The report, published in August and titled, "Fewer Emitters, Lower
Emissions, Less Cost: Reducing Future Carbon Emissions by Investing in
Family Planning," said that "family planning" is cheaper than low
carbon technologies like windmill power generators and low-consumption
light bulbs.
"Based on the study's findings, it is proposed that family planning
methods should be a primary tool in the optimum strategy for reducing
carbon emissions," the report said.
OPT insisted that only "unwanted" children would be targeted for
elimination by the scheme that would provide artificial contraception
to those who currently cannot obtain it.
The OPT scheme has been blasted, however, even by some on the far left,
as a manifestation of a "crusade against the unique quality of human
life" that typifies the environmentalist movement.

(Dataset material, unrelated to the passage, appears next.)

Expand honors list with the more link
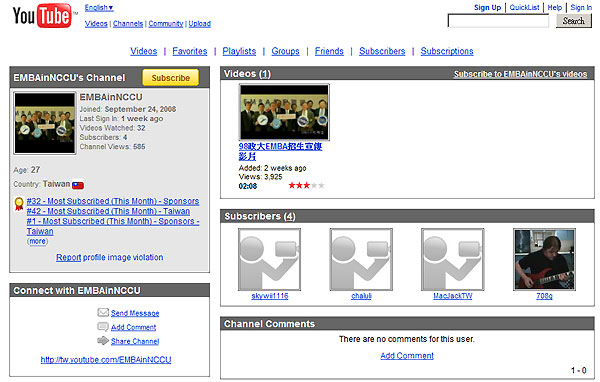click(x=38, y=241)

Frank Furedi, a secular humanist, author and professor of sociology at
the University of Kent, and a noted climate change skeptic, minced no
words in his assessment of the OPT's suggested scheme.
Calling them a "zombie-like Malthusian organisation devoted to the
cause of human depletion," Furedi wrote in Spiked that he was shocked
by the lack of outrage at the suggestion from humanists and religious
leaders alike.
"There was a time when people who measured the value of human life
through sombre calculations based on cost-benefit analyses were
regarded with suspicion and contempt."
"Why is it that, today, the provision of contraception can be promoted
as a sensible way of reducing carbon emissions? How do we account for
the silence of religious movements whose theology still upholds the
unique status of human life?" Furedi added.
The human population is now about 6.8 billion and world population is
expected to peak at about 9 billion in 2050 and then begin to decline.
In many countries, particularly in the developed west, the process of
de-population is already well under way, with negative fertility rates
and rising median ages.
Duncan Green, head of research at Oxfam, wrote in an op-ed in the New
Statesman that assumptions such as those in the OPT report equating
population growth and environmental degradation are a "gross
oversimplification."
Green points to the rapid slowing of population growth around the world
and fears by some governments, like South Korea, that diminishing
population will lead to economic slow-downs. In one sense, he said,
"the 'problem' is self-solving, and indeed, if the transition gets any
faster, the world could be faced by a serious shortage of working age
people to look after the rising numbers of elderly."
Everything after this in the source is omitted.